Segundo o dicionário Aulete, manifestar
tem o sentido daquilo que se mostra evidente. Já quando analisa a palavra
manifestação, o mesmo dicionário a associa ao termo expressão, de surgimento de
algo que não estava aparente, como uma opinião ou sentimento. Ou seja,
manifestar significa basicamente expressar.
O
homem expressa seus sentimentos e opiniões desde os primórdios e nem sempre
foram necessárias palavras para isso. Muitas vezes gestos brutos evidenciavam o
que os primeiros seres humanos pensavam ou sentiam a respeito de uma
determinada situação. Basta lembrarmos do que se denomina de mito da figura de
um homem das cavernas puxando “sua” mulher pelos cabelos para termos certeza de
que as primeiras manifestações humanas não teriam sido nada doces. Ao contrário,
revelaram uma aspereza comportamental e de percepção do outro. Daí evoluímos
para as pinturas rupestres, um tanto artísticas, até chegarmos na manifestação
de opinião pela palavra, primeiramente falada, e depois escrita.
E
com as manifestações dos sentimentos, em palavras e atitudes, tornou-se
possível o convívio em sociedade e daí naturalmente adveio a política muito
parecida como a que vemos hoje.
Com
essas manifestações de sentimentos e ideias, onde se inserem as opiniões, foi
possível ao homem conviver em grupos, sociedade e progredir em todos os campos
da ciência e cultura.
Não
é por outro motivo que os regimes ditatoriais abominam a crítica e vedam a
arte, a cultura e qualquer liberdade de expressão. A nossa história mundial
está repleta de narrativas de queimas de livros, de censura, de proibição de
reuniões e de manifestações de pensamentos. Ao longo da civilização, os
poderosos sentiam como verdadeira ameaça o povo pensar e ousar manifestar o
inconformismo com uma dada realidade.
Após
a dramática Segunda Guerra Mundial, adveio a Declaração Universal dos Direitos
Humanos, que previu em seus artigos XIX e XX que qualquer pessoa tem o direito
de reunião e à liberdade de opinião e de expressão, podendo fazê-lo por
quaisquer meios.
=-=-=-=-=
Reproduza o trecho do texto sobre a manifestação que vai de "Segundo o dicionário" até "significa basicamente expressar.", inclusive, trocando "opinião" por "ideia".

• **EXTRATO DE DADOS**:
=-=-=-=-=
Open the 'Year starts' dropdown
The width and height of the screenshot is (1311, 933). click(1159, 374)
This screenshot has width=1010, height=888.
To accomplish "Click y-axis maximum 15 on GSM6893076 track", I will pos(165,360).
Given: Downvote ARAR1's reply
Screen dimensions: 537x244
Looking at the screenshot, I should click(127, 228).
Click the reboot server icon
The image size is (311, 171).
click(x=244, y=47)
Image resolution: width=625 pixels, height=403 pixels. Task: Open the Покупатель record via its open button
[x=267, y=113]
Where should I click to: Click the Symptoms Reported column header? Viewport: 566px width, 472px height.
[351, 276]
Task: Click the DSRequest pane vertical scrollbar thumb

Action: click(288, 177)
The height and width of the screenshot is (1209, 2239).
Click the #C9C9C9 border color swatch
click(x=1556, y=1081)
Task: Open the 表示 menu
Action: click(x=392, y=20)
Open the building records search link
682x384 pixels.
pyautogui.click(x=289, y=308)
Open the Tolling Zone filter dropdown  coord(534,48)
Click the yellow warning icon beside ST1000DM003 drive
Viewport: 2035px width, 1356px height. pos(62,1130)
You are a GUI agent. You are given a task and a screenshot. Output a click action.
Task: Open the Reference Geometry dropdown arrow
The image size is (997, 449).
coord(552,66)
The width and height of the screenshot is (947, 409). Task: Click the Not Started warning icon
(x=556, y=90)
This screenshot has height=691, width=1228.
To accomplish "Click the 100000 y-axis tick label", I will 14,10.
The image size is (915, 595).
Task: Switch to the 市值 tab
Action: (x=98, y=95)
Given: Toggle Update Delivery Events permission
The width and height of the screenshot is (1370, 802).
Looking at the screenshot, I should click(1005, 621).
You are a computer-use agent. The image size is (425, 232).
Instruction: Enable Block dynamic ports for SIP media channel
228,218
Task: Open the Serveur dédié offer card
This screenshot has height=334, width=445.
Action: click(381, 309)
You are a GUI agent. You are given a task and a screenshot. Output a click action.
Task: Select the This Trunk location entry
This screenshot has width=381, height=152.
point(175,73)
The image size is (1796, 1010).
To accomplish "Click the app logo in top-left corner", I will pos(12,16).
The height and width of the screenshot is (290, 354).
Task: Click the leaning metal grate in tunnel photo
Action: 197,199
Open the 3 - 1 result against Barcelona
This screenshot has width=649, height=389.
=-=-=-=-=
• **RESPOSTA À TAREFA**:
Segundo o dicionário Aulete, manifestar
tem o sentido daquilo que se mostra evidente. Já quando analisa a palavra
manifestação, o mesmo dicionário a associa ao termo expressão, de surgimento de
algo que não estava aparente, como uma ideia ou sentimento. Ou seja,
manifestar significa basicamente expressar.